Enquanto milhões de brasileiros continuarem a ir às ruas para criticar a liderança de Dilma, alguns até pedindo o seu impeachment, a presidente, muito provavelmente, voltará suas energias para o enfrentamento dessa crise política.

Embora resgatar a confiança dos eleitores seja, sem dúvida, uma tarefa difícil, Dilma seria mais sensata se olhasse um pouco mais para fora, para ajudar a fortalecer a economia do país.

Relação com os EUA

Um primeiro passo seria fazer com que o relacionamento do Brasil com os Estados Unidos voltasse a um patamar saudável. As autoridades americanas viam Dilma como uma promessa significativa durante seus primeiros anos de mandato. Consideravam-na uma líder mais pragmática do que seu antecessor e mentor, Lula, um dos ícones da esquerda latino-americana.

Mas as negociações para a expansão do comércio e do envolvimento diplomático foram frustradas no final de 2013, quando documentos da Agência de Segurança Nacional, vazados por Edward Snowden, revelaram que Dilma estava entre os alvos da vigilância americana. Ela denunciou a coleta massiva de dados globais da agência de espionagem como uma “violação do direito internacional”, cancelou uma visita de estado a Washington e desistiu na última hora de fechar um acordo de US $ 4,5 bilhões para comprar caças da Boeing.

Este ano, os governos Dilma e Obama manifestaram interesse em aprofundar a relação em áreas de interesse mútuo, que incluem comércio, política ambiental e o futuro da turbulenta Venezuela.

Dilma, ex-guerrilheira marxista, não vai se tornar uma aliada americana da noite para o dia, e há muitas áreas em que os dois governos irão continuar a concordar em discordar. O Brasil, por exemplo, tem sido crítico do uso da força militar norte-americana no exterior e, no passado, usou sua influência diplomática para fortalecer as instituições multilaterais que atuam como um contrapeso a Washington.

No entanto, o Brasil pode desempenhar um papel central em dois países latino-americanos que são de importância crescente para os Estados Unidos.

Gigante regional

Na Venezuela, o Brasil pode ser o ator externo mais influente, mediando o confronto entre o governo do presidente Nicolás Maduro e a oposição, cujos líderes tem sido presos por Maduro. Lula, um político carismático que se deleitava em avançar acordos diplomáticos, muitas vezes usava sua influência sobre o predecessor de Maduro, Hugo Chávez.

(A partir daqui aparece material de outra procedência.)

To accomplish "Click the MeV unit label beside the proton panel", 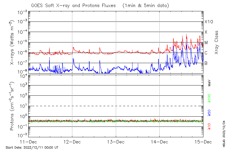I will pos(209,83).
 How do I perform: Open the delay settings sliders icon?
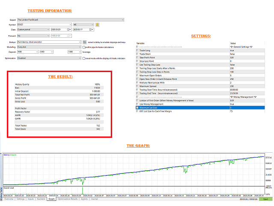point(85,42)
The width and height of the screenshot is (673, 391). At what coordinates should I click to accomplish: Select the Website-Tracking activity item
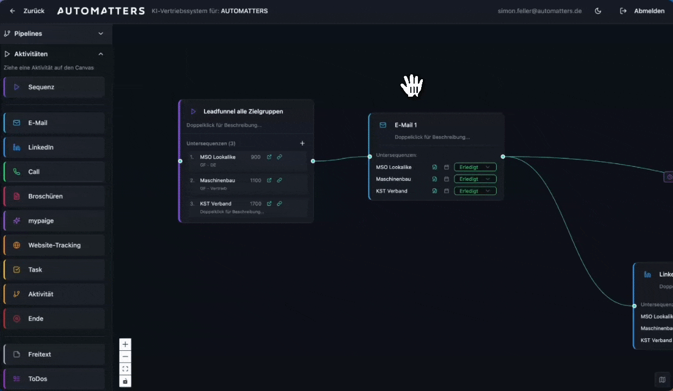pyautogui.click(x=54, y=245)
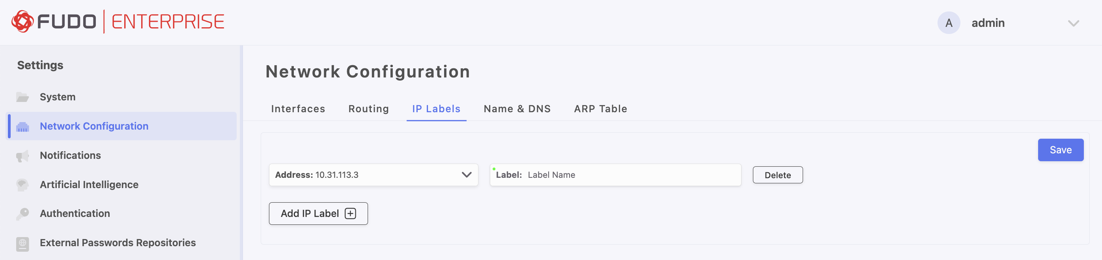The image size is (1102, 260).
Task: Click the Notifications megaphone icon
Action: click(x=22, y=156)
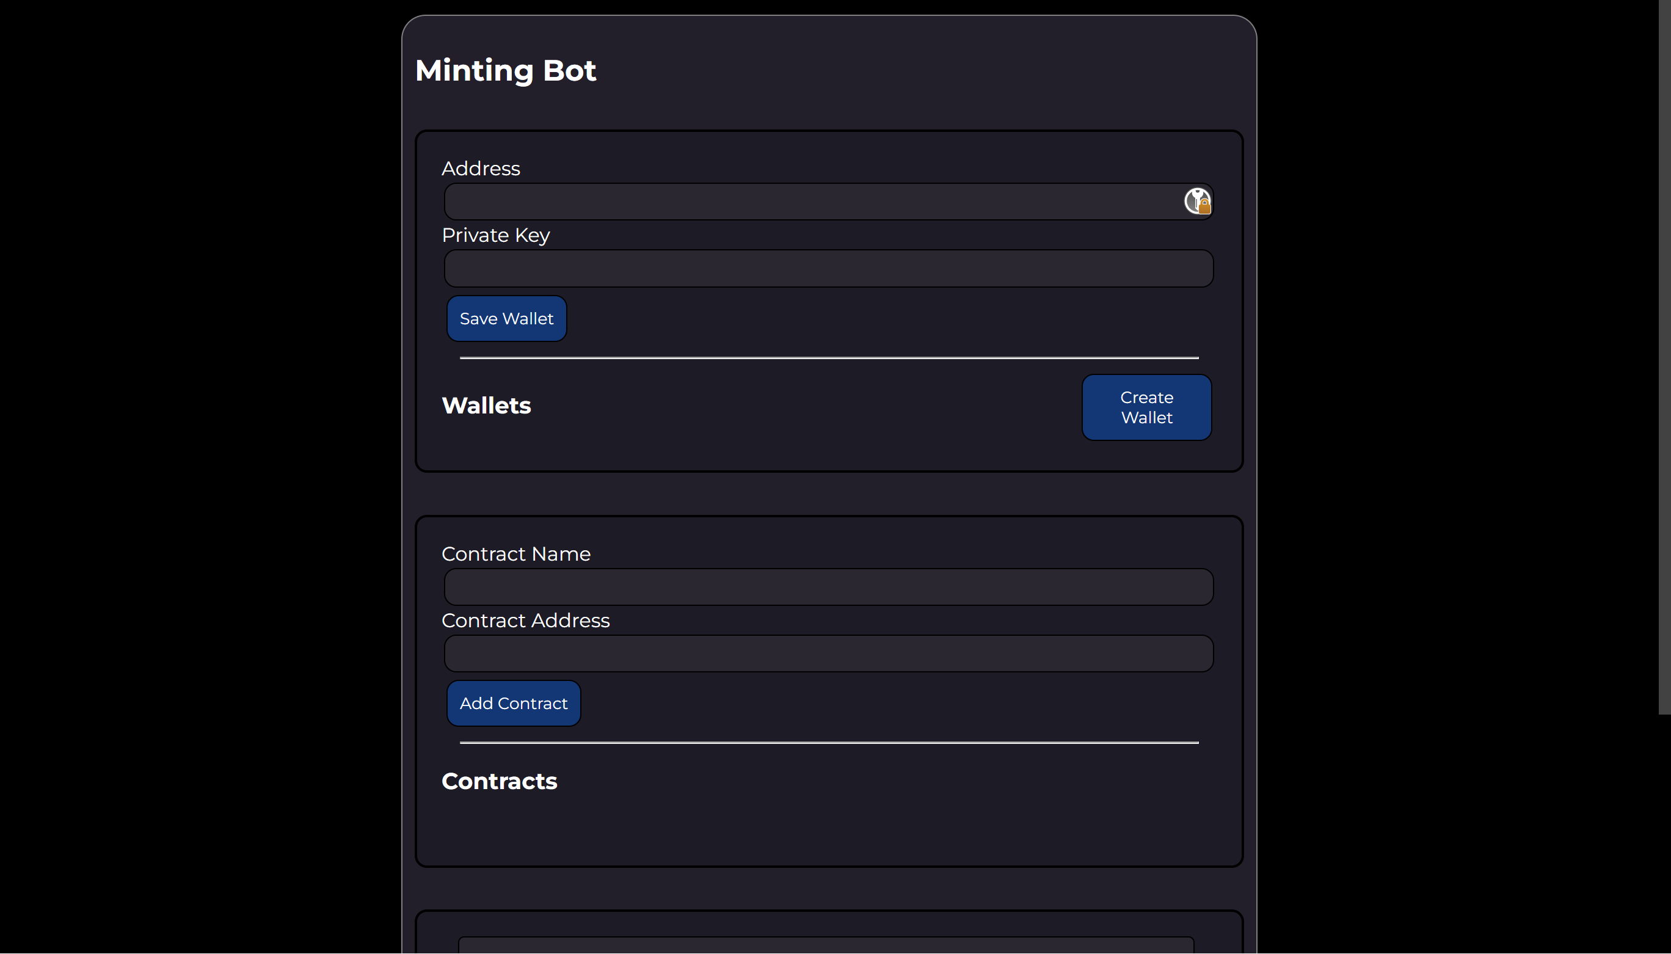Viewport: 1671px width, 954px height.
Task: Click the Minting Bot page title
Action: pyautogui.click(x=505, y=70)
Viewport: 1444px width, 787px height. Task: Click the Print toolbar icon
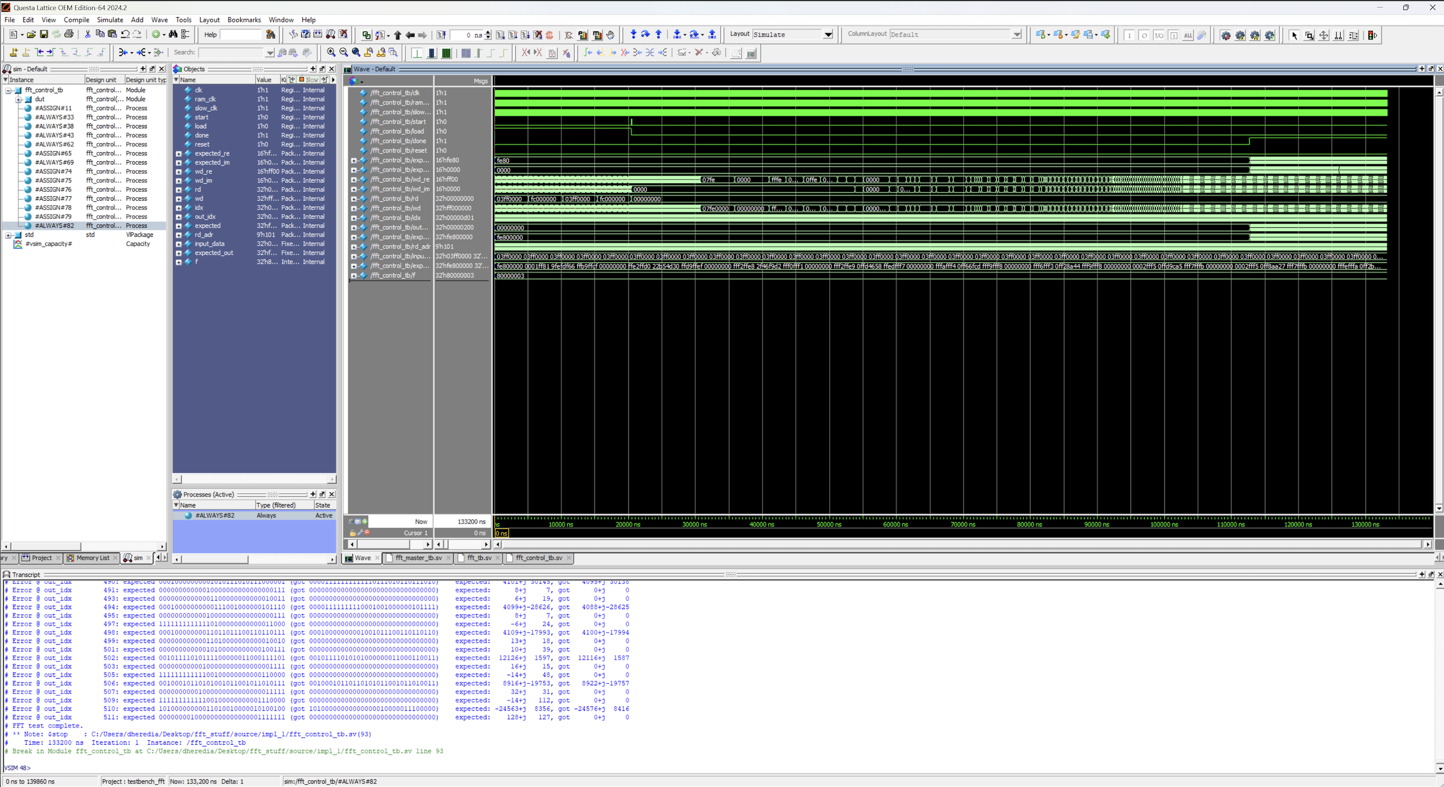point(69,35)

Em Cuba, o Brasil pode desempenhar um papel construtivo na evolução econômica e política da ilha agora que a era Castro se aproxima do fim. O Brasil já investiu em um enorme porto novo que poderia ajudar a ressuscitar a anêmica economia cubana.

Como líder de esquerda, Dilma tem sido previsivelmente simpática com os líderes autoritários de ambas as nações. Como ex-prisioneira política que sofreu tortura durante uma época de repressão no Brasil, ela poderia fazer muito mais para defender a causa dos que lutam pelos valores democráticos e pelos tipos de movimentos sociais que permitiram sua ascensão ao poder.